_Prompt_.
Within the records below, find each line that holds the string "computer", then copy it.

_Extracted entries_.
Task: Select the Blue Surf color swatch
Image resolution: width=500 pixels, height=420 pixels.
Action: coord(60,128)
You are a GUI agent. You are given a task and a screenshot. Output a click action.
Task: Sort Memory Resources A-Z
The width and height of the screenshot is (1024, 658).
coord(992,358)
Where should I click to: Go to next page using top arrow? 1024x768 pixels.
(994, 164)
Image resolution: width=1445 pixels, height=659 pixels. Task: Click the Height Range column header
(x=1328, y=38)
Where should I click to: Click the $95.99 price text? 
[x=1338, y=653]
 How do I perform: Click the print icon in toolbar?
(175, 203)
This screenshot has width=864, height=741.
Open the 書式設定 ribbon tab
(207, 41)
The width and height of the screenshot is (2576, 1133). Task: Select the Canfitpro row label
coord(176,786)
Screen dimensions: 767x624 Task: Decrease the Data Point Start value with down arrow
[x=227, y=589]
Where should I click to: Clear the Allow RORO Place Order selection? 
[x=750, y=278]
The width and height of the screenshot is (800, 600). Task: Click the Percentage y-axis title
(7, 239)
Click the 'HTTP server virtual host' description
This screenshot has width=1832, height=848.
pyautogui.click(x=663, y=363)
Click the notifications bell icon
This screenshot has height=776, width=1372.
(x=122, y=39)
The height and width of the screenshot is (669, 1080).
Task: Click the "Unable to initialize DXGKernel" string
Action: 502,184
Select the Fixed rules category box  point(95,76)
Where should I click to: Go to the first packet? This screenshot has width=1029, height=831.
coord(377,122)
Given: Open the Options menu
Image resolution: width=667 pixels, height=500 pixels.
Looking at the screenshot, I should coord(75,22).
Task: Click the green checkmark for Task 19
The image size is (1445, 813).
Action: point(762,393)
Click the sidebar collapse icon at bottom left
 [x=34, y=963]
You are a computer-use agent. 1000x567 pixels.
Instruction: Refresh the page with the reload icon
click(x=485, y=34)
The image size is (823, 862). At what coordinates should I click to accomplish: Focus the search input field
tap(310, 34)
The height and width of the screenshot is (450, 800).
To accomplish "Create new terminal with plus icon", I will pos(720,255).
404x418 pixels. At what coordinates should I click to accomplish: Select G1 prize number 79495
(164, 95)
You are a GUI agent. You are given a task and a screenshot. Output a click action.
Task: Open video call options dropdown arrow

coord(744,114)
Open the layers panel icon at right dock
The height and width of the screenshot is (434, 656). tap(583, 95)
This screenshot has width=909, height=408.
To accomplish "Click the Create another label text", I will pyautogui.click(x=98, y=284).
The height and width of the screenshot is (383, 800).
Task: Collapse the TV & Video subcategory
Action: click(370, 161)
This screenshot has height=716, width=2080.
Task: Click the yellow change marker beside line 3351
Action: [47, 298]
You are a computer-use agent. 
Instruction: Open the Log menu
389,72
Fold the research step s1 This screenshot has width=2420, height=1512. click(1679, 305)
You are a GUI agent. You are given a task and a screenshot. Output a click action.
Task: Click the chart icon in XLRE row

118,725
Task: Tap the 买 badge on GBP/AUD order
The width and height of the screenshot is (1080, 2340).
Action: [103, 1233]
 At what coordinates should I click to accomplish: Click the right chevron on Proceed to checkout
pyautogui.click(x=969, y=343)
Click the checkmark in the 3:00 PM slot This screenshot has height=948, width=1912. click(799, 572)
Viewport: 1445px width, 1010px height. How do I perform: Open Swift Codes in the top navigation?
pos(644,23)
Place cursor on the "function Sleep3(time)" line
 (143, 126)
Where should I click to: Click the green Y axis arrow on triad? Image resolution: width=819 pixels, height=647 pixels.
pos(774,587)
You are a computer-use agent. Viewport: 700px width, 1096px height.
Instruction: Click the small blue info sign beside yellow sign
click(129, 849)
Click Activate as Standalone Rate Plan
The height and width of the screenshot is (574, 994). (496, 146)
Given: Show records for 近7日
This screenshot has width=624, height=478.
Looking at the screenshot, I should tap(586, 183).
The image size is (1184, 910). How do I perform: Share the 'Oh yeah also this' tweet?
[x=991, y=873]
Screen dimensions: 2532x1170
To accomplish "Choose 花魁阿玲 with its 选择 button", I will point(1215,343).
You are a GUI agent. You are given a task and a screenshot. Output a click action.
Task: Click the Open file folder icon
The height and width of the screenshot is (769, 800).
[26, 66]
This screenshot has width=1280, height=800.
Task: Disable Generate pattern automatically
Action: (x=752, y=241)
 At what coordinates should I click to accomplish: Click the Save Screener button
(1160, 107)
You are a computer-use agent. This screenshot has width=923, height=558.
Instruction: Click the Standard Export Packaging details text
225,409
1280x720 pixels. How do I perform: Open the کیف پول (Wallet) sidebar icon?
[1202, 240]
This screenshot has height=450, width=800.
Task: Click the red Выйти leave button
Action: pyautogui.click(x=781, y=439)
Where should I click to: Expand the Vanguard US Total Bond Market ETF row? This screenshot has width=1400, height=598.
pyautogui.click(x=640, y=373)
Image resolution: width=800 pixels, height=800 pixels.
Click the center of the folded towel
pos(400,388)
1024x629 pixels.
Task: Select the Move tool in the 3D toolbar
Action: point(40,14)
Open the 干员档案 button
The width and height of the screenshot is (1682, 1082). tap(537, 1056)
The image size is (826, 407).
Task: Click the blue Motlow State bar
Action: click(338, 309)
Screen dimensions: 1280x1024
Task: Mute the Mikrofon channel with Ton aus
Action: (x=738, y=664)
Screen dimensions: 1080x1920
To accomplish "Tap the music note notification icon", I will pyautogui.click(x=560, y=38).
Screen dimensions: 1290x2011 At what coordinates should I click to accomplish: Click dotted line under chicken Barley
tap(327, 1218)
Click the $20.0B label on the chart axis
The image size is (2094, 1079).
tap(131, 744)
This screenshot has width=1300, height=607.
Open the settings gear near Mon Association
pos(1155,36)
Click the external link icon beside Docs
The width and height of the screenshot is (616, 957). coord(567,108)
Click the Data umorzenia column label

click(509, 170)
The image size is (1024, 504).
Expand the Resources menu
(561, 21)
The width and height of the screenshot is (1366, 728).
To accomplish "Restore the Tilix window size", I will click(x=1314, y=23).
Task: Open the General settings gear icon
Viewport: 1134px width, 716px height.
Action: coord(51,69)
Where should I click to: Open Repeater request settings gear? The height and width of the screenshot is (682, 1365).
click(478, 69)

_Answer space_.
You are a computer-use agent. 1000x567 pixels.
You are a computer-use agent. 
You are a computer-use agent. Viewport: 700px width, 1096px height.
You are a computer-use agent. This screenshot has width=923, height=558.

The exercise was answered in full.